*** Opening Record extracts ***

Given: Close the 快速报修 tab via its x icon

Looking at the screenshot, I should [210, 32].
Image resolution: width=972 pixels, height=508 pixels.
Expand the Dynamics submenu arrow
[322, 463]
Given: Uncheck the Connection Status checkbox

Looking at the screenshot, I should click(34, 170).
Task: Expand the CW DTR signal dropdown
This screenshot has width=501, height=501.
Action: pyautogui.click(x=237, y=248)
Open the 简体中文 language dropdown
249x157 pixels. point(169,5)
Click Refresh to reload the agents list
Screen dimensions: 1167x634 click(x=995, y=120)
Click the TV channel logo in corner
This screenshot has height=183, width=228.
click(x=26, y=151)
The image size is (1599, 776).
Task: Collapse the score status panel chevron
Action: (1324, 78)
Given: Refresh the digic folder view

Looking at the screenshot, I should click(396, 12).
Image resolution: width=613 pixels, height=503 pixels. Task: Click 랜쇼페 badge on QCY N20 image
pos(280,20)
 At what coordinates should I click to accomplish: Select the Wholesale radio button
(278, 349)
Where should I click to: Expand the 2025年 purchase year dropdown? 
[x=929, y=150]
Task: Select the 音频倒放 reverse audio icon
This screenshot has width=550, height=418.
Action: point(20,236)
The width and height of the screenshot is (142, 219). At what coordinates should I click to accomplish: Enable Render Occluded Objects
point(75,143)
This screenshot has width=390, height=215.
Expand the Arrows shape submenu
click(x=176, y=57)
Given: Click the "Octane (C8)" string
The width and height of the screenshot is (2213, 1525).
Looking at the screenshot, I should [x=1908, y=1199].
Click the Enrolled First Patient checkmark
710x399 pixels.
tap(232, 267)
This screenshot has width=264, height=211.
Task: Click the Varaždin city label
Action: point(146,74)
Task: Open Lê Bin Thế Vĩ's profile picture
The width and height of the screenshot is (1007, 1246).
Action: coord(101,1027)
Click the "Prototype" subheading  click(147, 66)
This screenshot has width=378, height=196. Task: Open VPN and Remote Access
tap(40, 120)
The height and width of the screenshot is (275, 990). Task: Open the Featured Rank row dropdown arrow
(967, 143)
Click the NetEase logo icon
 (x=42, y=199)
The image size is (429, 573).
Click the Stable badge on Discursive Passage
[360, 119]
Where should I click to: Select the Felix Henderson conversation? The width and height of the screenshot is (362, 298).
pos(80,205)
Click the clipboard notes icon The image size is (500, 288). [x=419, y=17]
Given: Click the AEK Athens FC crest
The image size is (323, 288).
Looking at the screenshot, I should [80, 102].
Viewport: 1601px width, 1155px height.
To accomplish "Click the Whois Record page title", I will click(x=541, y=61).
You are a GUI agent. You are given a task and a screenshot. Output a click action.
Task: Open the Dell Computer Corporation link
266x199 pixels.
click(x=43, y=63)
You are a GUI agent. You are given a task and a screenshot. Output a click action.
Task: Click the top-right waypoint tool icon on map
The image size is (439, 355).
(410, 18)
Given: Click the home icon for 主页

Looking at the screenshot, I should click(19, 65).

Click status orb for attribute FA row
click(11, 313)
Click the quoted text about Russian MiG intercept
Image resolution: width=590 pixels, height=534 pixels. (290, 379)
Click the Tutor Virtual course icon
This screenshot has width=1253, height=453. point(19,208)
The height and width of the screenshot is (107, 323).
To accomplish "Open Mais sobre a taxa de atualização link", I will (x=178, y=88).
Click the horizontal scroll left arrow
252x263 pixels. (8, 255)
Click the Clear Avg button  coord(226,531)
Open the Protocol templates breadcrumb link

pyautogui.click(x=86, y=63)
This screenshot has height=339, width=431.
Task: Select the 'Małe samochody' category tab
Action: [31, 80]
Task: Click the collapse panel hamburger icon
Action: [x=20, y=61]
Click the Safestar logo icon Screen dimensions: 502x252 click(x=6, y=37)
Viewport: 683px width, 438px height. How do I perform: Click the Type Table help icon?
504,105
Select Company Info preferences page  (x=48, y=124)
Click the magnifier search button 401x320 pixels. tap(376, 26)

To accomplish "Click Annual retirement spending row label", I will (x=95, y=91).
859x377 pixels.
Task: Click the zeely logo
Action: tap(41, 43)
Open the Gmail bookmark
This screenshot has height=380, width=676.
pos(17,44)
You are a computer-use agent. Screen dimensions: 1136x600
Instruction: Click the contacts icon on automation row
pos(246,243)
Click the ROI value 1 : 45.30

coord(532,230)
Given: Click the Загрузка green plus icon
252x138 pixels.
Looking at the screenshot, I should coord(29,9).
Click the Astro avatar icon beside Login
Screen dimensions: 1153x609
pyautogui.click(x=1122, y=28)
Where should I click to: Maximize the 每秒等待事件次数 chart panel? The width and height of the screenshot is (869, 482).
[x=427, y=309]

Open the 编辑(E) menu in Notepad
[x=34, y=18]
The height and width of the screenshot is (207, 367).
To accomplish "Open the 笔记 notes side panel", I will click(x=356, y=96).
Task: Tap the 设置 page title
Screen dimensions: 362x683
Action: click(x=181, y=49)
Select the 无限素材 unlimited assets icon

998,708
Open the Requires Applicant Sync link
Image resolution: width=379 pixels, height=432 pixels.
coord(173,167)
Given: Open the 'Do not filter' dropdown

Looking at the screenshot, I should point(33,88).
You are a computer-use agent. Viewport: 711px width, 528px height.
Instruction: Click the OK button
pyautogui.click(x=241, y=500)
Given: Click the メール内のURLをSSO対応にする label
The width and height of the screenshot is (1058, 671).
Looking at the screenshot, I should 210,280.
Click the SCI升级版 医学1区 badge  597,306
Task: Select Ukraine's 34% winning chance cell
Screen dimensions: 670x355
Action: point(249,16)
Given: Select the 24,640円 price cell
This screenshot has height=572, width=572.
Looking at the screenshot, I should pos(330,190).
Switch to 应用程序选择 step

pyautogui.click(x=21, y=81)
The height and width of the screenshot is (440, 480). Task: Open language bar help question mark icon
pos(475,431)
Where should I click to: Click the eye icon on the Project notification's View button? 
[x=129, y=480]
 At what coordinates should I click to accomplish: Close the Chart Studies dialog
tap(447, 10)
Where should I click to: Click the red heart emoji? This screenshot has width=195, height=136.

*** Closing Record extracts ***

_Exercise goal_
Once more, print all the records exactly.

_Reply to the exercise_
Given: Close the 快速报修 tab via its x icon

Looking at the screenshot, I should [210, 32].
Image resolution: width=972 pixels, height=508 pixels.
Expand the Dynamics submenu arrow
[322, 463]
Given: Uncheck the Connection Status checkbox

Looking at the screenshot, I should click(34, 170).
Task: Expand the CW DTR signal dropdown
This screenshot has width=501, height=501.
Action: pyautogui.click(x=237, y=248)
Open the 简体中文 language dropdown
249x157 pixels. point(169,5)
Click Refresh to reload the agents list
Screen dimensions: 1167x634 click(x=995, y=120)
Click the TV channel logo in corner
This screenshot has height=183, width=228.
click(x=26, y=151)
The image size is (1599, 776).
Task: Collapse the score status panel chevron
Action: (1324, 78)
Given: Refresh the digic folder view

Looking at the screenshot, I should click(396, 12).
Image resolution: width=613 pixels, height=503 pixels. Task: Click 랜쇼페 badge on QCY N20 image
pos(280,20)
 At what coordinates should I click to accomplish: Select the Wholesale radio button
(278, 349)
Where should I click to: Expand the 2025年 purchase year dropdown? 
[x=929, y=150]
Task: Select the 音频倒放 reverse audio icon
This screenshot has width=550, height=418.
Action: point(20,236)
The width and height of the screenshot is (142, 219). At what coordinates should I click to accomplish: Enable Render Occluded Objects
point(75,143)
This screenshot has width=390, height=215.
Expand the Arrows shape submenu
click(x=176, y=57)
Given: Click the "Octane (C8)" string
The width and height of the screenshot is (2213, 1525).
Looking at the screenshot, I should [x=1908, y=1199].
Click the Enrolled First Patient checkmark
710x399 pixels.
tap(232, 267)
This screenshot has width=264, height=211.
Task: Click the Varaždin city label
Action: point(146,74)
Task: Open Lê Bin Thế Vĩ's profile picture
The width and height of the screenshot is (1007, 1246).
Action: coord(101,1027)
Click the "Prototype" subheading  click(147, 66)
This screenshot has width=378, height=196. Task: Open VPN and Remote Access
tap(40, 120)
The height and width of the screenshot is (275, 990). Task: Open the Featured Rank row dropdown arrow
(967, 143)
Click the NetEase logo icon
 (x=42, y=199)
The image size is (429, 573).
Click the Stable badge on Discursive Passage
[360, 119]
Where should I click to: Select the Felix Henderson conversation? The width and height of the screenshot is (362, 298).
pos(80,205)
Click the clipboard notes icon The image size is (500, 288). [x=419, y=17]
Given: Click the AEK Athens FC crest
The image size is (323, 288).
Looking at the screenshot, I should [80, 102].
Viewport: 1601px width, 1155px height.
To accomplish "Click the Whois Record page title", I will click(x=541, y=61).
You are a GUI agent. You are given a task and a screenshot. Output a click action.
Task: Open the Dell Computer Corporation link
266x199 pixels.
click(x=43, y=63)
You are a GUI agent. You are given a task and a screenshot. Output a click action.
Task: Click the top-right waypoint tool icon on map
The image size is (439, 355).
(410, 18)
Given: Click the home icon for 主页

Looking at the screenshot, I should click(19, 65).

Click status orb for attribute FA row
click(11, 313)
Click the quoted text about Russian MiG intercept
Image resolution: width=590 pixels, height=534 pixels. (290, 379)
Click the Tutor Virtual course icon
This screenshot has width=1253, height=453. point(19,208)
The height and width of the screenshot is (107, 323).
To accomplish "Open Mais sobre a taxa de atualização link", I will (x=178, y=88).
Click the horizontal scroll left arrow
252x263 pixels. (8, 255)
Click the Clear Avg button  coord(226,531)
Open the Protocol templates breadcrumb link

pyautogui.click(x=86, y=63)
This screenshot has height=339, width=431.
Task: Select the 'Małe samochody' category tab
Action: [31, 80]
Task: Click the collapse panel hamburger icon
Action: [x=20, y=61]
Click the Safestar logo icon Screen dimensions: 502x252 click(x=6, y=37)
Viewport: 683px width, 438px height. How do I perform: Click the Type Table help icon?
504,105
Select Company Info preferences page  (x=48, y=124)
Click the magnifier search button 401x320 pixels. tap(376, 26)

To accomplish "Click Annual retirement spending row label", I will (x=95, y=91).
859x377 pixels.
Task: Click the zeely logo
Action: tap(41, 43)
Open the Gmail bookmark
This screenshot has height=380, width=676.
pos(17,44)
You are a computer-use agent. Screen dimensions: 1136x600
Instruction: Click the contacts icon on automation row
pos(246,243)
Click the ROI value 1 : 45.30

coord(532,230)
Given: Click the Загрузка green plus icon
252x138 pixels.
Looking at the screenshot, I should coord(29,9).
Click the Astro avatar icon beside Login
Screen dimensions: 1153x609
pyautogui.click(x=1122, y=28)
Where should I click to: Maximize the 每秒等待事件次数 chart panel? The width and height of the screenshot is (869, 482).
[x=427, y=309]

Open the 编辑(E) menu in Notepad
[x=34, y=18]
The height and width of the screenshot is (207, 367).
To accomplish "Open the 笔记 notes side panel", I will click(x=356, y=96).
Task: Tap the 设置 page title
Screen dimensions: 362x683
Action: click(x=181, y=49)
Select the 无限素材 unlimited assets icon

998,708
Open the Requires Applicant Sync link
Image resolution: width=379 pixels, height=432 pixels.
coord(173,167)
Given: Open the 'Do not filter' dropdown

Looking at the screenshot, I should point(33,88).
You are a computer-use agent. Viewport: 711px width, 528px height.
Instruction: Click the OK button
pyautogui.click(x=241, y=500)
Given: Click the メール内のURLをSSO対応にする label
The width and height of the screenshot is (1058, 671).
Looking at the screenshot, I should 210,280.
Click the SCI升级版 医学1区 badge  597,306
Task: Select Ukraine's 34% winning chance cell
Screen dimensions: 670x355
Action: point(249,16)
Given: Select the 24,640円 price cell
This screenshot has height=572, width=572.
Looking at the screenshot, I should pos(330,190).
Switch to 应用程序选择 step

pyautogui.click(x=21, y=81)
The height and width of the screenshot is (440, 480). Task: Open language bar help question mark icon
pos(475,431)
Where should I click to: Click the eye icon on the Project notification's View button? 
[x=129, y=480]
 At what coordinates should I click to accomplish: Close the Chart Studies dialog
tap(447, 10)
Where should I click to: Click the red heart emoji? This screenshot has width=195, height=136.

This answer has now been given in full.